> **Work required**: From the entries that follow, reproduce exactly and only the lines from the line with "bR (280, 2179)" to the line with "Varför vill england lämna eu (352, 729)", endpoints included.

---------- Provided entries ----------

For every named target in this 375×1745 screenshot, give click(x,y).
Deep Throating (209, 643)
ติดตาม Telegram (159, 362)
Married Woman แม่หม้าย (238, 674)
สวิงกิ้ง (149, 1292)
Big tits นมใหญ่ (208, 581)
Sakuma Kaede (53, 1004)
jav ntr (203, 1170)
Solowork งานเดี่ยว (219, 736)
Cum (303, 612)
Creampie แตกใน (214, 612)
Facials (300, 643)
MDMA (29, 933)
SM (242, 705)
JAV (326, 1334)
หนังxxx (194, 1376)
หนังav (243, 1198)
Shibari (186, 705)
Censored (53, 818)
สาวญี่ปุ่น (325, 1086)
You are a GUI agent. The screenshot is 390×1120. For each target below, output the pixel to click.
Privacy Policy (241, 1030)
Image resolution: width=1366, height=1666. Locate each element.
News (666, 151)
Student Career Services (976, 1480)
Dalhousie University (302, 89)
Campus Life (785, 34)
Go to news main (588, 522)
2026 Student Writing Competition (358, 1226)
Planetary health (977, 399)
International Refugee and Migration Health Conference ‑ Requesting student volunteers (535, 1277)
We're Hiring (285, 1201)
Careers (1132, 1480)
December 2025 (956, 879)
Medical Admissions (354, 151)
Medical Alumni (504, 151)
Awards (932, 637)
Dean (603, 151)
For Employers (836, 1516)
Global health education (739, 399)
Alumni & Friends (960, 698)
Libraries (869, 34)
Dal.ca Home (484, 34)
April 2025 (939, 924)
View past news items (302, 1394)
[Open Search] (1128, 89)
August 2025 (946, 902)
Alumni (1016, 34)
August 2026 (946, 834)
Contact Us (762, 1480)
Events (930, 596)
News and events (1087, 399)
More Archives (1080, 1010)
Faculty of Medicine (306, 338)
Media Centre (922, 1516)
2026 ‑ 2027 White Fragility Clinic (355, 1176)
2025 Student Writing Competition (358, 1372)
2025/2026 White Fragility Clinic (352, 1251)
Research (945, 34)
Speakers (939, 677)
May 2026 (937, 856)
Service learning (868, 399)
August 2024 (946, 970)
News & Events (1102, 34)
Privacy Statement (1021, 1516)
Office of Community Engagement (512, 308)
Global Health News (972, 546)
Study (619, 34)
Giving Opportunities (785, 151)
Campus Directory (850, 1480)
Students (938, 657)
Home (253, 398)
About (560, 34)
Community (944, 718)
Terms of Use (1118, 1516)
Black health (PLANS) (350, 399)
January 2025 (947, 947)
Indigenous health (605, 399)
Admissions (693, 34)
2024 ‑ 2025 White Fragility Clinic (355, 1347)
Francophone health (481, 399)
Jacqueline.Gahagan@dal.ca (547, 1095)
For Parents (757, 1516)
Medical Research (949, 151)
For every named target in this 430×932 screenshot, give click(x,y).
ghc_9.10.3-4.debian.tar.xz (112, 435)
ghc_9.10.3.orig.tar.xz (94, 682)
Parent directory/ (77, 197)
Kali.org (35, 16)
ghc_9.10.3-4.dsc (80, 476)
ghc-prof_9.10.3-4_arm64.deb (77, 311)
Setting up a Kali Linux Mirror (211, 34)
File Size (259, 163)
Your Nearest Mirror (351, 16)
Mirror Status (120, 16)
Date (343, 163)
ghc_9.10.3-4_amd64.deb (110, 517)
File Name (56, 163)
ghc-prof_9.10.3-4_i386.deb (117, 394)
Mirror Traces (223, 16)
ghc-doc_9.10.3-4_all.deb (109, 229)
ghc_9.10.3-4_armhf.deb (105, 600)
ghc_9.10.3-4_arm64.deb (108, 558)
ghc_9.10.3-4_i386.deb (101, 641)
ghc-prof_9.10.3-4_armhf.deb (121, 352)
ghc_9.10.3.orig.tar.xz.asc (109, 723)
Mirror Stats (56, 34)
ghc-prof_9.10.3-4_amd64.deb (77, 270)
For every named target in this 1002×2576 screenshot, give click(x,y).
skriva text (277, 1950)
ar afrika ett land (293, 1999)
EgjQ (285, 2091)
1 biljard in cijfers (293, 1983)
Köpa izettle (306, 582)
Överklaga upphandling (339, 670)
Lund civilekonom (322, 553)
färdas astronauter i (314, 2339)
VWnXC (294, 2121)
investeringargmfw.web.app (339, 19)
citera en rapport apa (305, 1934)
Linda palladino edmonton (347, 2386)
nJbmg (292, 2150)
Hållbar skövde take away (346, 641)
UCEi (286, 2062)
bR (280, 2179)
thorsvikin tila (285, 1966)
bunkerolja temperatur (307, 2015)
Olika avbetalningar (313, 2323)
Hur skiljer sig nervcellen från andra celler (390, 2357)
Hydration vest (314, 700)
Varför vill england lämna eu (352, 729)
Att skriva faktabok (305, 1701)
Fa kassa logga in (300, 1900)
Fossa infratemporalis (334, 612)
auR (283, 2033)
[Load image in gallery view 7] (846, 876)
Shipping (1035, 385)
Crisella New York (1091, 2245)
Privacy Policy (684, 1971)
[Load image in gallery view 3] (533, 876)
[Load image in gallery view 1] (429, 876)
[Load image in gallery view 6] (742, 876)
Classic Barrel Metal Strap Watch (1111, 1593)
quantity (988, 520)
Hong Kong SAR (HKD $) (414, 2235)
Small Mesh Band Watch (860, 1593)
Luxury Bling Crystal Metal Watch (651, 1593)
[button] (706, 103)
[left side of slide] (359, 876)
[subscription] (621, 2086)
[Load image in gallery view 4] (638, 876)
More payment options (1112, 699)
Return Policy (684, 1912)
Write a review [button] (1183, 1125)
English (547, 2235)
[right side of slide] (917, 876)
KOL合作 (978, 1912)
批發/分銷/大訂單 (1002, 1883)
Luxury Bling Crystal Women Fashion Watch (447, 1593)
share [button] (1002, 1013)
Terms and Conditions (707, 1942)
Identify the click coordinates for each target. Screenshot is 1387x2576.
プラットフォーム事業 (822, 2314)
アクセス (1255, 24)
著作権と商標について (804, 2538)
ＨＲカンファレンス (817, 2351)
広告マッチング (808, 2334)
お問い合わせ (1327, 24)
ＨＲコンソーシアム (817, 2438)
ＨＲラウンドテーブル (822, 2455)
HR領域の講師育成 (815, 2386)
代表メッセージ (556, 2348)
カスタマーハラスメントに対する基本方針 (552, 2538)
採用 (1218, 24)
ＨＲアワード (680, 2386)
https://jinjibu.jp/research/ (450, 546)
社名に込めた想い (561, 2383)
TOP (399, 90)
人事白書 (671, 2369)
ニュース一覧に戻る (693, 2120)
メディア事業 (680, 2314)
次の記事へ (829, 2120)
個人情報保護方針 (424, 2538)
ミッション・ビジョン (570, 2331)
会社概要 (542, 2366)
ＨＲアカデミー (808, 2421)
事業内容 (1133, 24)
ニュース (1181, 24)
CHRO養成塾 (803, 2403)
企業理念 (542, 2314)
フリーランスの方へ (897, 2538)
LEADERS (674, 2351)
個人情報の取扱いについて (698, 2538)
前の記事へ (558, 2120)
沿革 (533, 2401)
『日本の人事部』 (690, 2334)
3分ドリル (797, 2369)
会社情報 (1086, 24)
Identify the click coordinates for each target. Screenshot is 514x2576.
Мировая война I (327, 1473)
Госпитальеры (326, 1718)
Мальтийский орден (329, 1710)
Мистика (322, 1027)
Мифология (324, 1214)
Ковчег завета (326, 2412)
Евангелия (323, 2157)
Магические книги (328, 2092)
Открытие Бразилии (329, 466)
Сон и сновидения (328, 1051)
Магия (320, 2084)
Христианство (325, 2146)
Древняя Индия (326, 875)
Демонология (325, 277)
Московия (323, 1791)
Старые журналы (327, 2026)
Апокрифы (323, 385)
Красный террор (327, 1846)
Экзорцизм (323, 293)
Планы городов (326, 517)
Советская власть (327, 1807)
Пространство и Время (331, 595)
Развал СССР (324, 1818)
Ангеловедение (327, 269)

----------

> **Answer box**:
bR (280, 2179)
thorsvikin tila (285, 1966)
bunkerolja temperatur (307, 2015)
Olika avbetalningar (313, 2323)
Hur skiljer sig nervcellen från andra celler (390, 2357)
Hydration vest (314, 700)
Varför vill england lämna eu (352, 729)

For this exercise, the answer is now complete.